16. Mme D, invoque la prise en charge médicale dont elle doit continuer à faire l’objet et l’existence de considérations humanitaires alors qu’elle n’a jamais fait l’objet d’une mesure d’éloignement, ni ne représente une menace à l’ordre public. Toutefois, ainsi qu’il a été précisé au point 11, Mme D n’a pas contesté l’avis des médecins de collège de médecins de l’office français de l’immigration et de l’intégration concernant sa pathologie retenant que le défaut de prise en charge médicale ne devrait pas entraîner de conséquences d’une exceptionnelle gravité, et elle n’établit pas la nécessité de se maintenir sur le territoire en raison de son état psychiatrique ainsi que précisé au point 11. Elle ne justifie pas plus de circonstances humanitaires. Par suite, les moyens tirés de la méconnaissance de l’article L. 612-8 du code de l’entrée et du séjour des étrangers et du droit d’asile et de l’erreur manifeste d’appréciation doivent être écartés.

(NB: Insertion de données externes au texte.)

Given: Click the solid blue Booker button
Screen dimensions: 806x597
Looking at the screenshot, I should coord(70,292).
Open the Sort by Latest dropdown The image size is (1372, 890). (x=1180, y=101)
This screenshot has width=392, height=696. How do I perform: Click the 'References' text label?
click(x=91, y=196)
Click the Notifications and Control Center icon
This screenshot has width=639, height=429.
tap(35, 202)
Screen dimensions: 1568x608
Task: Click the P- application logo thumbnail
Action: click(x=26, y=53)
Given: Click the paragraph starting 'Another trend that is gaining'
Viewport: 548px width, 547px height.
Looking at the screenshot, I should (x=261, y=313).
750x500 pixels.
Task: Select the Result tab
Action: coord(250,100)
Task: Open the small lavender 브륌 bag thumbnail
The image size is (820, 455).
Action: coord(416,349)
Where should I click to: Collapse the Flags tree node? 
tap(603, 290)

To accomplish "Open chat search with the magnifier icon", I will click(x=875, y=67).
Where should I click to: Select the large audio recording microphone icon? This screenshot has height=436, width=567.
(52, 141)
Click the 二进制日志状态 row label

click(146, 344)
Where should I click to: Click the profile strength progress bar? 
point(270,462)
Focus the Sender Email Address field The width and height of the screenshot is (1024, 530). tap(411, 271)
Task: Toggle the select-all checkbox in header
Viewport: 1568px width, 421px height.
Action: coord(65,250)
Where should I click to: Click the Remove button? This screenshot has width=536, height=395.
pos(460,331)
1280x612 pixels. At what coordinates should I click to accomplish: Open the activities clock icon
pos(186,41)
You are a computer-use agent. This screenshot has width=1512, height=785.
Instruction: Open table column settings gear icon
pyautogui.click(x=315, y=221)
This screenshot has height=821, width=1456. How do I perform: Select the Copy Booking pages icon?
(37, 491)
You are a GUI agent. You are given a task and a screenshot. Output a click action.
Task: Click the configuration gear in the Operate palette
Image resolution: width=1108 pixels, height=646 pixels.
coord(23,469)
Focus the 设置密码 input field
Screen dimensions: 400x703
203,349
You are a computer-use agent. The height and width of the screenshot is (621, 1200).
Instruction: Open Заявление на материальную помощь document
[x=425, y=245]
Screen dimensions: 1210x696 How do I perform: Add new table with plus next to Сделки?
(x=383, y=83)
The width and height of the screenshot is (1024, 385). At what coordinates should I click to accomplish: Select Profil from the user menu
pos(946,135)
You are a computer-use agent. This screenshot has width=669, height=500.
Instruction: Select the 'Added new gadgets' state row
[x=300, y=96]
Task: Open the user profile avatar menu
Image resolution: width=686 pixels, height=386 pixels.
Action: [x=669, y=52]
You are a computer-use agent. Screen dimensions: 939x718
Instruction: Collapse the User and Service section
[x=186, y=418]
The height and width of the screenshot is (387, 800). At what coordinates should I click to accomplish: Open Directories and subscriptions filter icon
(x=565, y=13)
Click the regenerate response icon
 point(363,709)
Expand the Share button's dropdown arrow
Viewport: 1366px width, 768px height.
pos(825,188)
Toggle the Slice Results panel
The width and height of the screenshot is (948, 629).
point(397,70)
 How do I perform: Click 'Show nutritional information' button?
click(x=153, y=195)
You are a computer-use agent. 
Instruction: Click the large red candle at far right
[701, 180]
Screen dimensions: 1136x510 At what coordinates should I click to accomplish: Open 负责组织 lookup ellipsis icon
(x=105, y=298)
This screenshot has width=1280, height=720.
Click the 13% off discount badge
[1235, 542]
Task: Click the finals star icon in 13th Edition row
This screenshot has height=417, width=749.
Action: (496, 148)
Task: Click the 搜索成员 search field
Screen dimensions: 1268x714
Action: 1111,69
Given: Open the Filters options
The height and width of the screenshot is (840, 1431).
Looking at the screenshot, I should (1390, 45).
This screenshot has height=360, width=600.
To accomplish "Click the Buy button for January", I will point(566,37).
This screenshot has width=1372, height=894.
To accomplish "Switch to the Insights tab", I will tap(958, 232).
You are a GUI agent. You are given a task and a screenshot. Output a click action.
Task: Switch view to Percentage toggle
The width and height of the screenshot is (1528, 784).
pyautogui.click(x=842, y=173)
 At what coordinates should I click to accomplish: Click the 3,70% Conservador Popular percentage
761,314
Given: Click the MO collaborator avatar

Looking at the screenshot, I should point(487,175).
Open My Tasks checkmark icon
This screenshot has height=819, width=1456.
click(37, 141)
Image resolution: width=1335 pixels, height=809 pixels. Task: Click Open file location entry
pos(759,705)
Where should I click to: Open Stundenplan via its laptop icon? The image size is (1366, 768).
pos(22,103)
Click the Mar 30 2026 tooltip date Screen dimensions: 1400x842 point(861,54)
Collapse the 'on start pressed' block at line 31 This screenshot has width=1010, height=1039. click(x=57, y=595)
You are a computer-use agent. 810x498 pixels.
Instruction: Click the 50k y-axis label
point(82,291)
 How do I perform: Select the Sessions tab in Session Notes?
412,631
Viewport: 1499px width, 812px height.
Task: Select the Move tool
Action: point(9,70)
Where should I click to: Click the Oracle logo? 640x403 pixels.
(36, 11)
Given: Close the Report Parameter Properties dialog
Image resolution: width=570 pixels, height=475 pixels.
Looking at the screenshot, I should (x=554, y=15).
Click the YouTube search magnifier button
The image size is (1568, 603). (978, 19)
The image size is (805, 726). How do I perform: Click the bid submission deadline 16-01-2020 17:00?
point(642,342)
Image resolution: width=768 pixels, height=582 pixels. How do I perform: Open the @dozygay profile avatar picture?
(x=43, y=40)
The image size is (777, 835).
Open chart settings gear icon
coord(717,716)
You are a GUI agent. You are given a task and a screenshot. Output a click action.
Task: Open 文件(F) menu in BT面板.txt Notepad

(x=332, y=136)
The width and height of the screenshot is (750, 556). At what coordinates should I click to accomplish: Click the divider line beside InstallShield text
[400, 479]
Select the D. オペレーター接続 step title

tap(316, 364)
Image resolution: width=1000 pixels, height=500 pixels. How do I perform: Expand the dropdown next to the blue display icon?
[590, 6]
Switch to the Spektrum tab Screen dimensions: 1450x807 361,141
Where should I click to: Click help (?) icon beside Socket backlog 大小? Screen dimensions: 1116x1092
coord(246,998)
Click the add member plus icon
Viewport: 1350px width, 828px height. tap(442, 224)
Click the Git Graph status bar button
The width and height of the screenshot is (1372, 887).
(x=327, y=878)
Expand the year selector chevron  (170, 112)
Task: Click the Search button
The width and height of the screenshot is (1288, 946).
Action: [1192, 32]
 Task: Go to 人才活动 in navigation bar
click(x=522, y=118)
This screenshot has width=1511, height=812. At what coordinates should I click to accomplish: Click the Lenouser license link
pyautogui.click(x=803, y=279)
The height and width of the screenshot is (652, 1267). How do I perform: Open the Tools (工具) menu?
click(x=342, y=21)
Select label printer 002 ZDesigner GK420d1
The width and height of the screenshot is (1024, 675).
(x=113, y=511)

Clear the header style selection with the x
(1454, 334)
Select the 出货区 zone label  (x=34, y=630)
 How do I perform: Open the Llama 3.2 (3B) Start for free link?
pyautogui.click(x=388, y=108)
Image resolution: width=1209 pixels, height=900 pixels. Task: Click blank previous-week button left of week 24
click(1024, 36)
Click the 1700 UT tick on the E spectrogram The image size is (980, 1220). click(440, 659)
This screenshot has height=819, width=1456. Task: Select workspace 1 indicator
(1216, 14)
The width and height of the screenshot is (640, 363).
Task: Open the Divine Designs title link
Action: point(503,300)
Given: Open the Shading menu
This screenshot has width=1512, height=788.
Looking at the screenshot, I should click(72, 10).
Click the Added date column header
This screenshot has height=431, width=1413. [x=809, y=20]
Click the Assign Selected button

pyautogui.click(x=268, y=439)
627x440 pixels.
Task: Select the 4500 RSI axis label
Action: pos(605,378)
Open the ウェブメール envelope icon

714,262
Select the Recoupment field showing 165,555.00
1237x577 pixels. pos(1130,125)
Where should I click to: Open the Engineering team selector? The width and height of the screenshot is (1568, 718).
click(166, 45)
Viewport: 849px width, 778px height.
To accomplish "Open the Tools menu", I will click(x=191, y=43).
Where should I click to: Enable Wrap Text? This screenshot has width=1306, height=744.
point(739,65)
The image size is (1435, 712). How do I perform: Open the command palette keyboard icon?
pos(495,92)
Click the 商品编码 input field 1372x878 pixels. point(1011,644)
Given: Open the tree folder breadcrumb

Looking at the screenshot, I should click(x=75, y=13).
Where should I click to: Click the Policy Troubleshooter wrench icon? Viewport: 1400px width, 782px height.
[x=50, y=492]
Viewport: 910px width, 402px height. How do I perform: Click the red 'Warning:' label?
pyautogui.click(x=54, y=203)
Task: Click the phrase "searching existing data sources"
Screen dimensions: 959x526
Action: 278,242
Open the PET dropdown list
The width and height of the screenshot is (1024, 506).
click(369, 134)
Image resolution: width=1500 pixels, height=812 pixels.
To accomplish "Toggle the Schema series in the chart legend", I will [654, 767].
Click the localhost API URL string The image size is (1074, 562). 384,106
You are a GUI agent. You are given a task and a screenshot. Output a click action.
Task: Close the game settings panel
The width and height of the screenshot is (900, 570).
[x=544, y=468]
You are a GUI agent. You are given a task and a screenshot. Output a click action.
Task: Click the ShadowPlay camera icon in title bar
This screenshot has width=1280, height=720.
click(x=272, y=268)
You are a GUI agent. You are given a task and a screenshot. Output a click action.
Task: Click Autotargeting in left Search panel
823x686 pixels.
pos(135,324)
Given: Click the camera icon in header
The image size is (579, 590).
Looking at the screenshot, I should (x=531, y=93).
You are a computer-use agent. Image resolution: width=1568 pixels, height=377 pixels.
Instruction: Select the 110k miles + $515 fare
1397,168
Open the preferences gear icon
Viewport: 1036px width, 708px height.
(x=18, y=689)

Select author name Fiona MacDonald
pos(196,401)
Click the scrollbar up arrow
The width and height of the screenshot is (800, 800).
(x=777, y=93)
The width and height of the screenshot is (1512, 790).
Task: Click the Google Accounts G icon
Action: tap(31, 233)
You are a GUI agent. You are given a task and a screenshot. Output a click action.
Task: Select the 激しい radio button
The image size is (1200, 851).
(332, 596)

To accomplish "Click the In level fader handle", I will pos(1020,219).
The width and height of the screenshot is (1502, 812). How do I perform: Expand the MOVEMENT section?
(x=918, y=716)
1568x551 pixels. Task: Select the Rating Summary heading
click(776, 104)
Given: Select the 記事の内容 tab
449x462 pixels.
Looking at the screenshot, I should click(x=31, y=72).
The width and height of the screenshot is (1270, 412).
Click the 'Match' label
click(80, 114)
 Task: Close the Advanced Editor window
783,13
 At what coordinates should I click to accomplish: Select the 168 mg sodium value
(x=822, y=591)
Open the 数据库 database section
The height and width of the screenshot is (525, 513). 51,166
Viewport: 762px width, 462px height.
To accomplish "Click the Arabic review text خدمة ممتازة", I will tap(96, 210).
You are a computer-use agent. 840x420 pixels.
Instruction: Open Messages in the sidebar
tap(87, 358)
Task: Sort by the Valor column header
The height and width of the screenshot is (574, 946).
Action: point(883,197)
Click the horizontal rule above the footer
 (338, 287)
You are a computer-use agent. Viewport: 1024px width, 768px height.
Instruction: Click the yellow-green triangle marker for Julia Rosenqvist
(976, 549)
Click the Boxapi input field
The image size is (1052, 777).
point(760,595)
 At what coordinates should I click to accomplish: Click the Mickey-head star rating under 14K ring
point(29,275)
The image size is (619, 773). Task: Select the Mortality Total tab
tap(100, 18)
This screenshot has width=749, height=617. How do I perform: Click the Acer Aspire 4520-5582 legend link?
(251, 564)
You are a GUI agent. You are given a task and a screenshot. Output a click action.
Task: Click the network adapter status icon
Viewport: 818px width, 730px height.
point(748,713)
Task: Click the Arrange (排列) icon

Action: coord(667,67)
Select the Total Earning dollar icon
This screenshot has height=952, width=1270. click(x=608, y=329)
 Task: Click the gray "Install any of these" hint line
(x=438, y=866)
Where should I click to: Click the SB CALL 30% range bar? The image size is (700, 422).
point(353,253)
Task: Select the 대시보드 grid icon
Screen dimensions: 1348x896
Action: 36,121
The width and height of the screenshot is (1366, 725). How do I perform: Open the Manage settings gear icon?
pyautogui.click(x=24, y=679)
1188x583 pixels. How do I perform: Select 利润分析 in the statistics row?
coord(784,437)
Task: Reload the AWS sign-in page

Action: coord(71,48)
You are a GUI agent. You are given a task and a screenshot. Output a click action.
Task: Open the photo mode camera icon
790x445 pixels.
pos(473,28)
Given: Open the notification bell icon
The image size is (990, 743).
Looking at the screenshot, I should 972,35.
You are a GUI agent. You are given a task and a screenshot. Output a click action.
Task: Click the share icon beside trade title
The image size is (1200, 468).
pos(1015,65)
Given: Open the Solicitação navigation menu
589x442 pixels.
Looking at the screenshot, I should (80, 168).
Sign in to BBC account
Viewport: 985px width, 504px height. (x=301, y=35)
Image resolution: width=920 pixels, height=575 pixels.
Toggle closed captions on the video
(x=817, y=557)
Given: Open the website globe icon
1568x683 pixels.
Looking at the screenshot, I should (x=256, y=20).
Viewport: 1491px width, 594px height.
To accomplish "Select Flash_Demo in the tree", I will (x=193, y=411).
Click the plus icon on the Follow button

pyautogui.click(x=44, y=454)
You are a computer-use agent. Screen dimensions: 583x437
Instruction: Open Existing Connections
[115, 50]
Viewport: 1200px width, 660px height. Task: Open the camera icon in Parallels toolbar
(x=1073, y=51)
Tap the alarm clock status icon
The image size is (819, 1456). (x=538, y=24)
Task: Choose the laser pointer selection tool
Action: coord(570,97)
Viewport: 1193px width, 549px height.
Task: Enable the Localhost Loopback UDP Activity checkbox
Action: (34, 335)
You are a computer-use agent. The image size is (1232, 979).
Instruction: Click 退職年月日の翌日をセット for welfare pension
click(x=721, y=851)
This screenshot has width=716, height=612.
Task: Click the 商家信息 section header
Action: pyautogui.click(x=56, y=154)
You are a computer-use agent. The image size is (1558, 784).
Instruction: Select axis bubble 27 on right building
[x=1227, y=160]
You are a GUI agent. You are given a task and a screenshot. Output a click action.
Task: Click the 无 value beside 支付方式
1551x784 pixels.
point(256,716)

17. Il résulte de tout ce qui précède que les conclusions à fin d’annulation de la requête doivent être rejetées.
Sur les conclusions à fin d’injonction :
18. Le présent jugement qui rejette les conclusions de la requête n’appelle aucune mesure d’exécution. Par suite, les conclusions à fin d’injonction ne peuvent qu’être rejetées.
Sur les frais liés au litige :
19. Les dispositions des articles L. 761-1 du code de justice administrative et 37 de la loi du 10 juillet 1991 relative à l’aide juridique font obstacle à ce que soit mise à la charge de l’État, qui n’est pas dans la présente instance la partie perdante, la somme que le requérant et son conseil demandent au titre des frais exposés et non compris dans les dépens.
D É C I D E :
Article 1er : La requête de Mme D est rejetée.
Article 2 : Le présent jugement sera notifié à Mme A E et au préfet du Morbihan.
Délibéré après l’audience du 24 janvier 2025, à laquelle siégeaient :
M. Radureau, président,
M. Grondin, premier conseiller,
Mme Villebesseix, conseillère.
Rendu public par mise à disposition au greffe le 6 février 2025.
Le président rapporteur,
signé
C. Radureau
L’assesseur le plus ancien,
signé
T. Grondin
La greffière d’audience,
signé
A. Bruézière
La République mande et ordonne au préfet du Morbihan en ce qui le concerne ou à tous commissaires de justice à ce requis en ce qui concerne les voies de droit commun contre les parties privées, de pourvoir à l’exécution de la présente décision.